▶ What is asked
Write out every line of the listing below word for word, with no changes.

(Records from a data source)
Begin
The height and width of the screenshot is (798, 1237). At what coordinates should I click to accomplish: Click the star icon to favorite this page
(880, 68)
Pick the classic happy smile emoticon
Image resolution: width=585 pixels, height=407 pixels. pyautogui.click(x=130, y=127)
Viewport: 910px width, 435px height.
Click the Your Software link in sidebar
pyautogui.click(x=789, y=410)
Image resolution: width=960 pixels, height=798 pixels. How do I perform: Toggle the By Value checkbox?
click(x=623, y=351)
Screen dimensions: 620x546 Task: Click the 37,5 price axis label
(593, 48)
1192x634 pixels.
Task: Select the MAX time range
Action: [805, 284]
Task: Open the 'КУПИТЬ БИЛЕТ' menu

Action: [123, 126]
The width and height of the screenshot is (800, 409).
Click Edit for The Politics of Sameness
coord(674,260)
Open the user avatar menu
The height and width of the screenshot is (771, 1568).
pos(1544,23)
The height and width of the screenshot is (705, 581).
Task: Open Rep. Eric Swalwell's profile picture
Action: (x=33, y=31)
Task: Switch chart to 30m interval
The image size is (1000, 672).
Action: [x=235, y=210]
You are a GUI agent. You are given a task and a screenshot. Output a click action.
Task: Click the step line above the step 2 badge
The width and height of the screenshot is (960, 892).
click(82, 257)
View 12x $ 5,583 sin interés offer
End
▶ Solution
The height and width of the screenshot is (798, 1237). At what coordinates should I click to accomplish: Click the star icon to favorite this page
(880, 68)
Pick the classic happy smile emoticon
Image resolution: width=585 pixels, height=407 pixels. pyautogui.click(x=130, y=127)
Viewport: 910px width, 435px height.
Click the Your Software link in sidebar
pyautogui.click(x=789, y=410)
Image resolution: width=960 pixels, height=798 pixels. How do I perform: Toggle the By Value checkbox?
click(x=623, y=351)
Screen dimensions: 620x546 Task: Click the 37,5 price axis label
(593, 48)
1192x634 pixels.
Task: Select the MAX time range
Action: [805, 284]
Task: Open the 'КУПИТЬ БИЛЕТ' menu

Action: [123, 126]
The width and height of the screenshot is (800, 409).
Click Edit for The Politics of Sameness
coord(674,260)
Open the user avatar menu
The height and width of the screenshot is (771, 1568).
pos(1544,23)
The height and width of the screenshot is (705, 581).
Task: Open Rep. Eric Swalwell's profile picture
Action: (x=33, y=31)
Task: Switch chart to 30m interval
The image size is (1000, 672).
Action: [x=235, y=210]
You are a GUI agent. You are given a task and a screenshot. Output a click action.
Task: Click the step line above the step 2 badge
The width and height of the screenshot is (960, 892).
click(82, 257)
View 12x $ 5,583 sin interés offer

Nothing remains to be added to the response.